SSRS Faster than Management Studio!?

  • Hi all,

    When I run a stored procedure as a direct query in Management studio it's taking ~18 seconds to complete, however when I run the exact same stored procedure in SSRS it's taking about 3 seconds for the query to be called and the report to fully render. I could understand if it was the other way around, but I'm a bit baffled by this. Any ideas?

    Thanks.

  • In that past I see this for 2 reasons

    1 - "SET" option differ in SSMS than the default connection to the server i.e. ARITHMETIC ABORT (check server setting and your query options within SSMS)

    2 - If you are debugging the SP and provide local variables then I have also seen a different execution plan selected.

  • Another side effect from SSMS is that it has to display all the rows in the result set. It might do it not so efficiently as SSRS.

    (just a wild guess here)

    Anyway, to really compare you would have to take a look at the execution plan and rule out caching as well.

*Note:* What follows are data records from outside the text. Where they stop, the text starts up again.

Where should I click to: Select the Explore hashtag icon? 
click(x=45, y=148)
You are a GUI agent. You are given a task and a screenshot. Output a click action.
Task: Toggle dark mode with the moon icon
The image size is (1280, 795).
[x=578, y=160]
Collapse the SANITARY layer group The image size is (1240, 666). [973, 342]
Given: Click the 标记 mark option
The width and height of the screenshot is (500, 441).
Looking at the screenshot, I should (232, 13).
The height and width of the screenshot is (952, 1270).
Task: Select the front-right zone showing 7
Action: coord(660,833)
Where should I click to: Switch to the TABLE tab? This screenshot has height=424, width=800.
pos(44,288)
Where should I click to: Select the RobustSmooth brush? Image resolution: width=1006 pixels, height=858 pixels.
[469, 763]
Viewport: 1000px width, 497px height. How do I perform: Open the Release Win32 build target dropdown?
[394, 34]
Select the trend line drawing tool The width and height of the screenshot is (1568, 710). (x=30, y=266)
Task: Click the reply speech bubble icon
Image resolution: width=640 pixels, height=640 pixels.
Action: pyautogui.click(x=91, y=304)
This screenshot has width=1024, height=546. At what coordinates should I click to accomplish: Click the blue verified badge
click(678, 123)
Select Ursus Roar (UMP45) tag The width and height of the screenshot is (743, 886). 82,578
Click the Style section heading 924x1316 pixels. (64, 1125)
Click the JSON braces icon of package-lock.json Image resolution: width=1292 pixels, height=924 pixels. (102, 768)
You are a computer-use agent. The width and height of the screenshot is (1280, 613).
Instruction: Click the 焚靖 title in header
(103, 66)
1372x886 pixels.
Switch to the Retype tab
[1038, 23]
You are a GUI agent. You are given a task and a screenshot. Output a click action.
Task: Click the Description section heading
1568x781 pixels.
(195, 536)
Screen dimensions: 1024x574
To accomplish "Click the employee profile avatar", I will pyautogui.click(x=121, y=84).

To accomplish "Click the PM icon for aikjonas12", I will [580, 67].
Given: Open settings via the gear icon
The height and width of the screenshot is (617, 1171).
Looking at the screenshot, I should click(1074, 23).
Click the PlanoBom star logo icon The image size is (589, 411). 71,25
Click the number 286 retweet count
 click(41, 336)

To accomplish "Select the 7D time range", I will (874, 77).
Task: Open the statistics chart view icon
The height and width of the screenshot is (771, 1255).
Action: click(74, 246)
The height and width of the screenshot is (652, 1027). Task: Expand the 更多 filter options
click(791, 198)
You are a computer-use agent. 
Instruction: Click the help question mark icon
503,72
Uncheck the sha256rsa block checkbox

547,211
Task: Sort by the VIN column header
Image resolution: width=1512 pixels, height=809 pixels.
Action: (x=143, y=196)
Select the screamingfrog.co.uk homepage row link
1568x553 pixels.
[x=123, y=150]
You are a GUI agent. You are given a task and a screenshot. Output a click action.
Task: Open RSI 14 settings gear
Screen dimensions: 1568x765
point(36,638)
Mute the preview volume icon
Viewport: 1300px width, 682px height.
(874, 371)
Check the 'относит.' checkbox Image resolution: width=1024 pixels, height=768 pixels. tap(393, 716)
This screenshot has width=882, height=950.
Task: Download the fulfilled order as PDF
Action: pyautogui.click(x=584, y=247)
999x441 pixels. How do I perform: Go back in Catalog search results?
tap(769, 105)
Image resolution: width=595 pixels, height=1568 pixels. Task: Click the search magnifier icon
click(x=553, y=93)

    Need an answer? No, you need a question
    My blog at https://sqlkover.com.
    MCSE Business Intelligence - Microsoft Data Platform MVP

  • Koen Verbeeck (4/9/2014)


    Another side effect from SSMS is that it has to display all the rows in the result set. It might do it not so efficiently as SSRS.

    (just a wild guess here)

    Anyway, to really compare you would have to take a look at the execution plan and rule out caching as well.

    I'm not sure how to check the execution plan for the procedure when it's called from Reporting Services as I've not looked at that before. Is there an easy way?

    Caching is disabled on the reporting, and if I change aspects of the stored procedure the changes are reflected live in the report on a normal report refresh, so I'm confident there's no caching going on.

  • Oblivion (4/9/2014)


    Koen Verbeeck (4/9/2014)


    Another side effect from SSMS is that it has to display all the rows in the result set. It might do it not so efficiently as SSRS.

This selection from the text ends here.